Natural language processing (NLP) shows “promise” in improving electronic health record documentation, recent research shows.
EHRs need clinical notes and reports to be in both human readable and machine readable formats, which requires more work and new computer skills for physicians. To that end, researchers from Arizona State University and elsewhere wanted to determine if NLP would be a viable solution for clinical data capture by using dictation rather than keyboard and mouse data entry.
In a study published in JMIR Medical Informatics, they evaluated an NLP-enabled solution, focusing on three data capture problem areas: efficiency, effectiveness/documentation quality and physician satisfaction/ease of use. The researchers compared four different protocols: the standard keyboard and mouse method; a fully NLP method; and two hybrids that used both standard and NLP methods.
Participating physicians, at Columbia University Medical Center were asked to document four notes using the four methods. A total of 118 notes were documented in the subject areas of cardiology, nephrology and neurology.

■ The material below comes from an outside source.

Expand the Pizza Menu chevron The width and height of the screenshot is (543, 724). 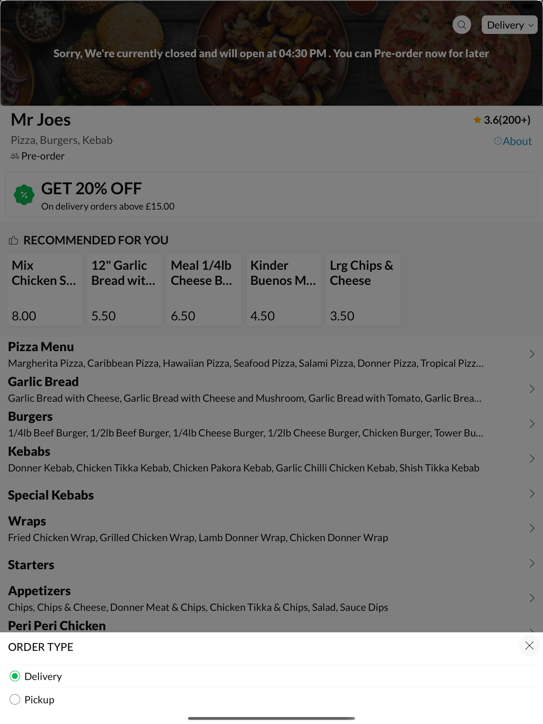click(532, 354)
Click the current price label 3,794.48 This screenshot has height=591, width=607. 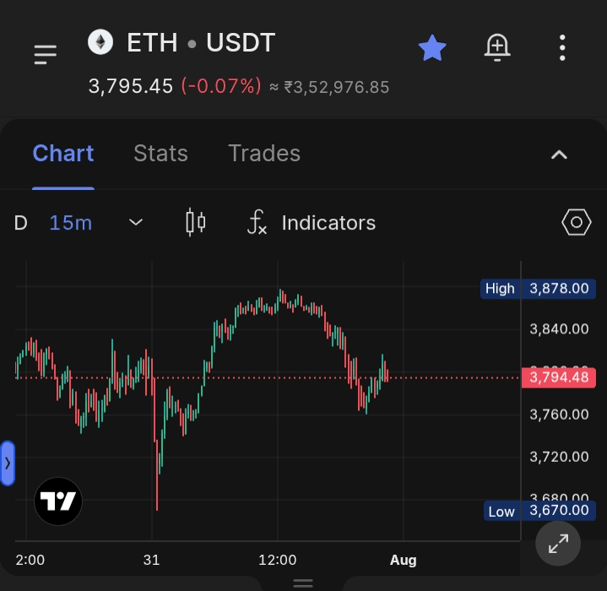click(x=559, y=377)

In each subject area, the protocols that used NLP required less documentation time than the standard keyboard and mouse protocols. There was no statistically significant difference in documentation quality among the protocols, although the standard protocol was more succinct and organized. The usability ratings for the NLP protocols were “significantly” higher than for the standard one.

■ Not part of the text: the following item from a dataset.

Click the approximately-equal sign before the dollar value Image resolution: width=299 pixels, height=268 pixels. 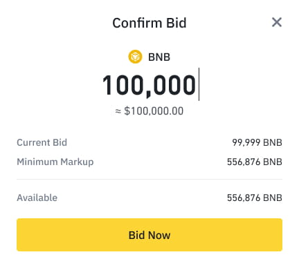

The researchers opined that different parts of the clinical note should be documented in different ways; the optimal method for each part, they said, will require further study.
“Documentation methods using dictation and NLP have the potential to reduce some of the most egregious 'pain points' for EHR data entry," the researchers said. "These methods can facilitate capture and insertion of both structured data and transcribed text into the appropriate EHR sections, affording the user of the note the option of using one or both types of information. The structured data are ideal for interoperability and coding and may prove to be useful for analytics."